### Supplied records
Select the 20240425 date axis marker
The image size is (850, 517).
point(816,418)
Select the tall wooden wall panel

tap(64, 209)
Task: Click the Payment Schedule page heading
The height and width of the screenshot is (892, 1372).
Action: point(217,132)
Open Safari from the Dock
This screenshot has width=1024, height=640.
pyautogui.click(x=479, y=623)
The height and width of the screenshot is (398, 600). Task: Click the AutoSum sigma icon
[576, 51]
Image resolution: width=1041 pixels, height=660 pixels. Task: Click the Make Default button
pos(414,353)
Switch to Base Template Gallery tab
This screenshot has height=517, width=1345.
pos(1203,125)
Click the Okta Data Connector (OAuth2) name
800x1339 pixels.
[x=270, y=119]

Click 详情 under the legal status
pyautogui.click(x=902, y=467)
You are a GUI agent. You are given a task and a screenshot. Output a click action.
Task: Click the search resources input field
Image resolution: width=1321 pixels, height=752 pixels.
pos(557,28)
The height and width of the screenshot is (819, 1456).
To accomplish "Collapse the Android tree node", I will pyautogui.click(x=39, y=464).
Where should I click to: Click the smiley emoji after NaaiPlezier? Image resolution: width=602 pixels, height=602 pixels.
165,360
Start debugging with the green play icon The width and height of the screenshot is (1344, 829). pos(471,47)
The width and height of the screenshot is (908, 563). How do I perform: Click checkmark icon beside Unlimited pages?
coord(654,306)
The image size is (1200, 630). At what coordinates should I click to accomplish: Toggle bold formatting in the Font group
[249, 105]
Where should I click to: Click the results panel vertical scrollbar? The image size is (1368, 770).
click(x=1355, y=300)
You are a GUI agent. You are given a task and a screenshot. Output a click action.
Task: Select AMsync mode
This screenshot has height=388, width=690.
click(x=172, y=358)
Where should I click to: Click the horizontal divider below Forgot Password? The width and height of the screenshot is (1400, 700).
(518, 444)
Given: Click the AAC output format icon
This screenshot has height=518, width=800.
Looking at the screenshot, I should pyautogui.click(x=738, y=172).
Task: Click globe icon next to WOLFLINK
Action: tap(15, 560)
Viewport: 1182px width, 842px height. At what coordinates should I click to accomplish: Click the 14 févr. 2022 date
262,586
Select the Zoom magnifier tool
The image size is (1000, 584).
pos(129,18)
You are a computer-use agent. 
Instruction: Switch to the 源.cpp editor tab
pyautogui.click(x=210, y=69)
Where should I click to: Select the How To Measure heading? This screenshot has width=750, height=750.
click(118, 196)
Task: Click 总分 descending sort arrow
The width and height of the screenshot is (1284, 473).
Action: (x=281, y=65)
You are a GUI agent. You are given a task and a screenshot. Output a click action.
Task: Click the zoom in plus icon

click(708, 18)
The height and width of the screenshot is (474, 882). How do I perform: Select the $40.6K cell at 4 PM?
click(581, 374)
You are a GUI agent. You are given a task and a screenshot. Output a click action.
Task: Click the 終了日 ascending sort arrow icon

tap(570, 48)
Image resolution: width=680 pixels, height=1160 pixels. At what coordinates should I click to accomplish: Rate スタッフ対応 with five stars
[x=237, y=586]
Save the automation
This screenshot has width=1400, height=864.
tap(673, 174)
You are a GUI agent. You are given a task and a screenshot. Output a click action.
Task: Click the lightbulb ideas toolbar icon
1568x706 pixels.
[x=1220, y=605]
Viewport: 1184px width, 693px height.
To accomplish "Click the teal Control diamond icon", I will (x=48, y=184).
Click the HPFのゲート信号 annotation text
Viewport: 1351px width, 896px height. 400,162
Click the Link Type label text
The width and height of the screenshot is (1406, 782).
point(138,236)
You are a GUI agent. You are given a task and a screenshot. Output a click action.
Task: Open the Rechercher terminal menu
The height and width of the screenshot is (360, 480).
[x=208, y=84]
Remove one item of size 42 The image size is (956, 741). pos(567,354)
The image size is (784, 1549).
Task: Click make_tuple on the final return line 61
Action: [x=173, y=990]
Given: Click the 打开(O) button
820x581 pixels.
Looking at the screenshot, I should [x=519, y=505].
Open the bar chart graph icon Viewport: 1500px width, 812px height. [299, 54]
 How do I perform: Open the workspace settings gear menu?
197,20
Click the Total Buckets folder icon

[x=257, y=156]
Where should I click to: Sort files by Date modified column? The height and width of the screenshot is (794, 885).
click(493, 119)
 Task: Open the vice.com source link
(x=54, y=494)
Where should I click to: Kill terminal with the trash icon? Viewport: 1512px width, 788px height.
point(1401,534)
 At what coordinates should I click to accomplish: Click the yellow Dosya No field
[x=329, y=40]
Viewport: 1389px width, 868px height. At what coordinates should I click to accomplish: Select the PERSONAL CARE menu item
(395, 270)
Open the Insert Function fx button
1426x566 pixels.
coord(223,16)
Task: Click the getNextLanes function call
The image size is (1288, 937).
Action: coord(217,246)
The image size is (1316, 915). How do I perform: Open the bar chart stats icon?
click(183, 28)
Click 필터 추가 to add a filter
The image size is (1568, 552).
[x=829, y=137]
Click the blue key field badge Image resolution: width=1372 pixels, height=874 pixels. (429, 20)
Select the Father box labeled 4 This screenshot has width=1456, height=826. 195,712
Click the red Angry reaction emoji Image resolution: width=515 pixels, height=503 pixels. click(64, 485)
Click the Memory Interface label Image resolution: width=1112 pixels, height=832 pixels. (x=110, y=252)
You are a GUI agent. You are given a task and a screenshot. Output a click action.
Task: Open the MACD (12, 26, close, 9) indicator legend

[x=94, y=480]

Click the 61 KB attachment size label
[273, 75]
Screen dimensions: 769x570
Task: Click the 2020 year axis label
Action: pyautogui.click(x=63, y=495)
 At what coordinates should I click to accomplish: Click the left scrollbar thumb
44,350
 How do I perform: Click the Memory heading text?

### Written instruction
Rewrite all of the entries, replacing every occurrence of "GUI agent" with "screen assistant" and leaving everything else unchanged.

### Problem solution
Select the 20240425 date axis marker
The image size is (850, 517).
point(816,418)
Select the tall wooden wall panel

tap(64, 209)
Task: Click the Payment Schedule page heading
The height and width of the screenshot is (892, 1372).
Action: point(217,132)
Open Safari from the Dock
This screenshot has width=1024, height=640.
pyautogui.click(x=479, y=623)
The height and width of the screenshot is (398, 600). Task: Click the AutoSum sigma icon
[576, 51]
Image resolution: width=1041 pixels, height=660 pixels. Task: Click the Make Default button
pos(414,353)
Switch to Base Template Gallery tab
This screenshot has height=517, width=1345.
pos(1203,125)
Click the Okta Data Connector (OAuth2) name
800x1339 pixels.
[x=270, y=119]

Click 详情 under the legal status
pyautogui.click(x=902, y=467)
You are a screen assistant. You are given a task and a screenshot. Output a click action.
Task: Click the search resources input field
Image resolution: width=1321 pixels, height=752 pixels.
pos(557,28)
The height and width of the screenshot is (819, 1456).
To accomplish "Collapse the Android tree node", I will pyautogui.click(x=39, y=464).
Where should I click to: Click the smiley emoji after NaaiPlezier? Image resolution: width=602 pixels, height=602 pixels.
165,360
Start debugging with the green play icon The width and height of the screenshot is (1344, 829). pos(471,47)
The width and height of the screenshot is (908, 563). How do I perform: Click checkmark icon beside Unlimited pages?
coord(654,306)
The image size is (1200, 630). At what coordinates should I click to accomplish: Toggle bold formatting in the Font group
[249, 105]
Where should I click to: Click the results panel vertical scrollbar? The image size is (1368, 770).
click(x=1355, y=300)
You are a screen assistant. You are given a task and a screenshot. Output a click action.
Task: Select AMsync mode
This screenshot has height=388, width=690.
click(x=172, y=358)
Where should I click to: Click the horizontal divider below Forgot Password? The width and height of the screenshot is (1400, 700).
(518, 444)
Given: Click the AAC output format icon
This screenshot has height=518, width=800.
Looking at the screenshot, I should pyautogui.click(x=738, y=172).
Task: Click globe icon next to WOLFLINK
Action: tap(15, 560)
Viewport: 1182px width, 842px height. At what coordinates should I click to accomplish: Click the 14 févr. 2022 date
262,586
Select the Zoom magnifier tool
The image size is (1000, 584).
pos(129,18)
You are a computer-use agent. 
Instruction: Switch to the 源.cpp editor tab
pyautogui.click(x=210, y=69)
Where should I click to: Select the How To Measure heading? This screenshot has width=750, height=750.
click(118, 196)
Task: Click 总分 descending sort arrow
The width and height of the screenshot is (1284, 473).
Action: (x=281, y=65)
You are a screen assistant. You are given a task and a screenshot. Output a click action.
Task: Click the zoom in plus icon

click(708, 18)
The height and width of the screenshot is (474, 882). How do I perform: Select the $40.6K cell at 4 PM?
click(581, 374)
You are a screen assistant. You are given a task and a screenshot. Output a click action.
Task: Click the 終了日 ascending sort arrow icon

tap(570, 48)
Image resolution: width=680 pixels, height=1160 pixels. At what coordinates should I click to accomplish: Rate スタッフ対応 with five stars
[x=237, y=586]
Save the automation
This screenshot has width=1400, height=864.
tap(673, 174)
You are a screen assistant. You are given a task and a screenshot. Output a click action.
Task: Click the lightbulb ideas toolbar icon
1568x706 pixels.
[x=1220, y=605]
Viewport: 1184px width, 693px height.
To accomplish "Click the teal Control diamond icon", I will (x=48, y=184).
Click the HPFのゲート信号 annotation text
Viewport: 1351px width, 896px height. 400,162
Click the Link Type label text
The width and height of the screenshot is (1406, 782).
point(138,236)
You are a screen assistant. You are given a task and a screenshot. Output a click action.
Task: Open the Rechercher terminal menu
The height and width of the screenshot is (360, 480).
[x=208, y=84]
Remove one item of size 42 The image size is (956, 741). pos(567,354)
The image size is (784, 1549).
Task: Click make_tuple on the final return line 61
Action: [x=173, y=990]
Given: Click the 打开(O) button
820x581 pixels.
Looking at the screenshot, I should [x=519, y=505].
Open the bar chart graph icon Viewport: 1500px width, 812px height. [299, 54]
 How do I perform: Open the workspace settings gear menu?
197,20
Click the Total Buckets folder icon

[x=257, y=156]
Where should I click to: Sort files by Date modified column? The height and width of the screenshot is (794, 885).
click(493, 119)
 Task: Open the vice.com source link
(x=54, y=494)
Where should I click to: Kill terminal with the trash icon? Viewport: 1512px width, 788px height.
point(1401,534)
 At what coordinates should I click to accomplish: Click the yellow Dosya No field
[x=329, y=40]
Viewport: 1389px width, 868px height. At what coordinates should I click to accomplish: Select the PERSONAL CARE menu item
(395, 270)
Open the Insert Function fx button
1426x566 pixels.
coord(223,16)
Task: Click the getNextLanes function call
The image size is (1288, 937).
Action: coord(217,246)
The image size is (1316, 915). How do I perform: Open the bar chart stats icon?
click(183, 28)
Click 필터 추가 to add a filter
The image size is (1568, 552).
[x=829, y=137]
Click the blue key field badge Image resolution: width=1372 pixels, height=874 pixels. (429, 20)
Select the Father box labeled 4 This screenshot has width=1456, height=826. 195,712
Click the red Angry reaction emoji Image resolution: width=515 pixels, height=503 pixels. click(64, 485)
Click the Memory Interface label Image resolution: width=1112 pixels, height=832 pixels. (x=110, y=252)
You are a screen assistant. You are given a task and a screenshot. Output a click action.
Task: Open the MACD (12, 26, close, 9) indicator legend

[x=94, y=480]

Click the 61 KB attachment size label
[273, 75]
Screen dimensions: 769x570
Task: Click the 2020 year axis label
Action: pyautogui.click(x=63, y=495)
 At what coordinates should I click to accomplish: Click the left scrollbar thumb
44,350
 How do I perform: Click the Memory heading text?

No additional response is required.